Partially Addresses #14429

Architecture Implementation

MobileNetV5 Vision Encoder:

Stem convolution layer with RMSNorm2d and GELU activation
Edge Residual Blocks with expansion, pointwise linear conv phases
Universal Inverted Residual blocks with expansion, depthwise conv, and projection phases
MobileNet Attention (Multi-Query Attention - MQA) blocks within the CNN architecture
Multi-Scale Fusion Adapter (MSFA) for combining features at different resolutions

Key Changes to existing code

convert_hf_to_gguf.py:
- Add Gemma3nVisionModel
- Add padding for special (vision) tokens to token embeddings (use full vocab size) to Gemma3NModel
  ~~-Fix chat template in Gemma3NModel by replacing <image_soft_token> and <audio_soft_token> with <__media__> the default marker~~
src/models/gemma3n-iswa.cpp:
- Add emb input support for vision embeddings inside get_per_layer_inputs
Relevant changes to files under /tools/mtmd/ to add mobilenetv5 vision encoder

Testing

Tested using mtmd cli

./llama-mtmd-cli \
  -m gemma3n_e2b-it.gguf \
  --mmproj mobilenetv5_e2b-it.gguf \
  --no-mmproj-offload \
  -fa off \
  -p "Describe this image" \
  --image image.png

image.png:

Output:

Captured from a slightly low angle, the image showcases a dynamic moment between a sleek black cat and a small, white mouse on a worn, blue wooden floor. The cat is in mid-leap, its front paws extended forward and its body angled towards the right, suggesting a pounce. Its tail is held high and curved, adding to the sense of motion. The cat's eyes are focused intently on the mouse.

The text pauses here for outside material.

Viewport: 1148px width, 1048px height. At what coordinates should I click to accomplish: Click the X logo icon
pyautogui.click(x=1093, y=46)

The mouse is positioned to the right of the cat, appearing to dart away. It's small and white, contrasting sharply with the dark cat. The mouse is slightly blurred, emphasizing the cat's speed and focus.

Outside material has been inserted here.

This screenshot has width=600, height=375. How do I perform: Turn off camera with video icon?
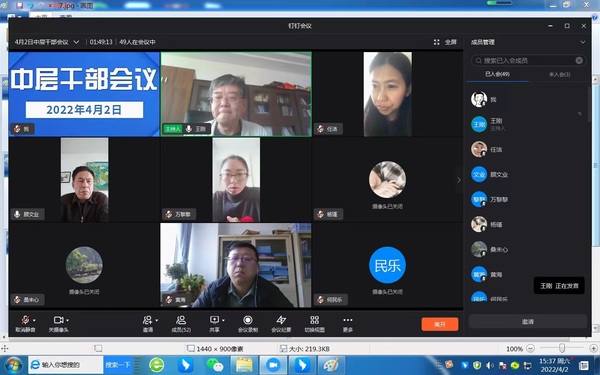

The setting appears to be a child's bedroom. In the background, there's a bed with white bedding, a window letting in bright natural light, and various toys scattered around – a red ball, a yellow and orange toy, and a cardboard box with a cutout. A wooden chair and a dark object (possibly a speaker or a piece of furniture) are visible on the right side of the frame. The walls are a light beige color.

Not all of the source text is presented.